In the beginning of my journey as a wildlife photographer my goal was to get a sharp image of a stationary animal. How thrilling it was to bag and tag an eagle sitting up in a tree — got it! or a bear walking across the road — got it! or a whale’s tale as they go into their dive — got it!
It took several years to begin feeling that these images are just that — images, nothing compelling or artistic. Yawn! I started looking at my photography in a different light. I tossed the checklist and began focusing on finding the unexpected in my photos. Photos that jolt, that cause people to stop and look, really look at my photos and hopefully say “Wow!”
I began asking myself when I was taking my photograph, what makes it interesting? As a consequence, I find myself spending more time watching the interaction of the wildlife waiting for that wow factor and passing on pictures being snapped by others. Of course, add a cub, an eagle swooping away with a fish, great light, awesome fall colors, a fight on the river—- a bear!

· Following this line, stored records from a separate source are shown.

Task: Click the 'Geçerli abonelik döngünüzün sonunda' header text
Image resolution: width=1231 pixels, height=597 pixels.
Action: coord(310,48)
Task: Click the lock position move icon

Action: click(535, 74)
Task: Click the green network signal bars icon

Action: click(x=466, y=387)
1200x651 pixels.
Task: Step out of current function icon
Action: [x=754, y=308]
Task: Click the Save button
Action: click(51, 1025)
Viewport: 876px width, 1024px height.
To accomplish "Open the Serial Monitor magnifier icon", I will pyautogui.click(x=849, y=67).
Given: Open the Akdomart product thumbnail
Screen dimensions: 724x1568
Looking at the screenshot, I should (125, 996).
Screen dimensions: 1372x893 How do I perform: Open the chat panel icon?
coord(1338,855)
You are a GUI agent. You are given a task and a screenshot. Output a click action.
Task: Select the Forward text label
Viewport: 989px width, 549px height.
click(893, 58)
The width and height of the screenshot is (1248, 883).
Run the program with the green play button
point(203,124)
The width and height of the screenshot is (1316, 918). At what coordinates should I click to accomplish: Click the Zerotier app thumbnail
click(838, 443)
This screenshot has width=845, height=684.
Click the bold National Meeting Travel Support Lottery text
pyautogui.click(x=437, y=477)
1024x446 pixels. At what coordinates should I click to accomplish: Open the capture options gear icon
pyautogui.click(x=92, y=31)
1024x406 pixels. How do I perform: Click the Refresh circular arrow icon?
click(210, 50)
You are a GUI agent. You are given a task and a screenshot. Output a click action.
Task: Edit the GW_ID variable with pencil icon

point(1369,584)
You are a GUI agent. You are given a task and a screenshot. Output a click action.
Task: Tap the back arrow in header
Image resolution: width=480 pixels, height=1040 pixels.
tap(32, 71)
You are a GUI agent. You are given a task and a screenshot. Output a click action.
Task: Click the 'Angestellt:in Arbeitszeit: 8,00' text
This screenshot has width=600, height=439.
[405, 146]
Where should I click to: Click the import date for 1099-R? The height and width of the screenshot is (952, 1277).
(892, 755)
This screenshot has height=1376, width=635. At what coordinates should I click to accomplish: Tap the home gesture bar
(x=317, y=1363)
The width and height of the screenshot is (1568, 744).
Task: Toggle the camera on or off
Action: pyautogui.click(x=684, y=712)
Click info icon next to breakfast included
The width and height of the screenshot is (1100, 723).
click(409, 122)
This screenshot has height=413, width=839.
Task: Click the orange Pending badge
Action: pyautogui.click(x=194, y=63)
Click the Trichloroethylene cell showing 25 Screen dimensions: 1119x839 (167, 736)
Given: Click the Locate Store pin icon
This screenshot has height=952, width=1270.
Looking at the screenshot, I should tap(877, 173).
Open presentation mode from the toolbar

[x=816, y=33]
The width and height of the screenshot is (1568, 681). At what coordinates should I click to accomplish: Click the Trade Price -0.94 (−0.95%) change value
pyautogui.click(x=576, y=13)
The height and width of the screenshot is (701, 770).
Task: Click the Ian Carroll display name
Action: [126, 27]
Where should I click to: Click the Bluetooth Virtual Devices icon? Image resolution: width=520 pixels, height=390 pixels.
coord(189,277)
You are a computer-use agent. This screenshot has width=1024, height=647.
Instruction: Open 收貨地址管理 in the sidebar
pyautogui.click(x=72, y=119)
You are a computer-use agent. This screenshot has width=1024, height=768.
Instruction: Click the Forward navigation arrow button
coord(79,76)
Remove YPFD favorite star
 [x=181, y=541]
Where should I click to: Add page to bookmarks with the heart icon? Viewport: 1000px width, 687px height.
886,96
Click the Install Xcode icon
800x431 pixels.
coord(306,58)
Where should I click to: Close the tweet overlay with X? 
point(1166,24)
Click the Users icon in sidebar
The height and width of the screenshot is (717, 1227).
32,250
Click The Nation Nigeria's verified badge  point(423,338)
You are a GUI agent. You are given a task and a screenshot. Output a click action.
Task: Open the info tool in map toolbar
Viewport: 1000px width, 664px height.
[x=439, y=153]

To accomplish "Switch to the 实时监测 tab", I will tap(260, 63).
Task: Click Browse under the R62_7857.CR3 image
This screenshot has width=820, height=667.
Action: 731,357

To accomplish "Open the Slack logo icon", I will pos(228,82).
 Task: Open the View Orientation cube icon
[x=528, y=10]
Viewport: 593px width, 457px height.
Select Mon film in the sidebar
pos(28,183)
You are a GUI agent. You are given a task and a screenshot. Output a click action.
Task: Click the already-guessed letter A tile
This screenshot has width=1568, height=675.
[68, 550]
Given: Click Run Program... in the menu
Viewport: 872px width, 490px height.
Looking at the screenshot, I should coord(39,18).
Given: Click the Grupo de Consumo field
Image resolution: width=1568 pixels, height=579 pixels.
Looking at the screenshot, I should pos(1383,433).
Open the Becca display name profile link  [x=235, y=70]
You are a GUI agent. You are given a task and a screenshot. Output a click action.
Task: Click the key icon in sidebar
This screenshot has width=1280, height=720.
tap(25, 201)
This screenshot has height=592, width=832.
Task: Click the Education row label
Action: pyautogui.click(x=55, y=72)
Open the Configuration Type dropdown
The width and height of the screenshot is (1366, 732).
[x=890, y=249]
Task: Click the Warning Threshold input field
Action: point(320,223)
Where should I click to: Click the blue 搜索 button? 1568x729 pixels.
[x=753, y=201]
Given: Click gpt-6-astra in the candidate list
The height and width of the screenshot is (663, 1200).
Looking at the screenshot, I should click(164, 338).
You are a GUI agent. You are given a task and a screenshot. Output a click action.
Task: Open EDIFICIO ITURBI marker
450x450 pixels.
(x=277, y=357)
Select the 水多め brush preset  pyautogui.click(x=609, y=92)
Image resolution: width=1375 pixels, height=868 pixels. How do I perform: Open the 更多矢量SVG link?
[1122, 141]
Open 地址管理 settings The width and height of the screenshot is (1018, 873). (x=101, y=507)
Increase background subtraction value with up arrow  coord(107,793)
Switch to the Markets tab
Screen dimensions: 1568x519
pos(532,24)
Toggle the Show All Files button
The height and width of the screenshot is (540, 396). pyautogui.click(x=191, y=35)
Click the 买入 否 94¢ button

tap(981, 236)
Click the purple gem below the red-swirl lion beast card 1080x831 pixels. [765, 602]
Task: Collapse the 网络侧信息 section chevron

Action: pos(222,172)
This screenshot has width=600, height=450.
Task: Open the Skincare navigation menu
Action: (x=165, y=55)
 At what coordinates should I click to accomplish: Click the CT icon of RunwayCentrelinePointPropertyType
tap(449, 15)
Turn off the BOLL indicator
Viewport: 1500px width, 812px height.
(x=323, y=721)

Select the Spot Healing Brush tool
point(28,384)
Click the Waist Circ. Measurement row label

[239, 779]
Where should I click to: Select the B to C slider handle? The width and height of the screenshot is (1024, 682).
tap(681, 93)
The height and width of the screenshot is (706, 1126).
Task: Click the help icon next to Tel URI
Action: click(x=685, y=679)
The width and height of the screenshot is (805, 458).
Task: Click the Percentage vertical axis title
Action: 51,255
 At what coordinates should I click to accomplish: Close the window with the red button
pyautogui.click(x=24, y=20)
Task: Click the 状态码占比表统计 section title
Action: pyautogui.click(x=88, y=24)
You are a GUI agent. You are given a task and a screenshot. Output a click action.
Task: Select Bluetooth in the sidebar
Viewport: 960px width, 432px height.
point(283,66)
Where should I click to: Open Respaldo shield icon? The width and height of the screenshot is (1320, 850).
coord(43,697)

Now, you have a story.
In the beginning, you are looking to capture a great photo, but now you are selecting your shot, picking your story and evoking emotion from your audience. There are two easy ways to trigger an emotion. The first is to try to get to the eye level of your subject. These photos get the most attention. The other is to get a close-up interaction such as between a mother and cub, or an unlikely friendship between animals.
Interesting and unique behavior give you an unexpectedness in photos, and that is what gets the attention and stays in people’s minds. So, away with the list, and start seeing your subject as an opportunity to tell a story, your story, with your images. Sometimes the subject doesn’t want to be photographed, but when they do the results are worth it.
• Heather (Burford) Holt is a fourth generation Juneauite who offers local and flyout photo workshops designed to improve camera skills while capturing photos in the Alaska wilderness. She can be reached at email@example.com, or visit her website at http://www.flyingalaskacaptured.net/. “Focal Point” is a column meant to provide inspiration, education and opportunity for all with an interest in photography. It appears monthly in the Empire.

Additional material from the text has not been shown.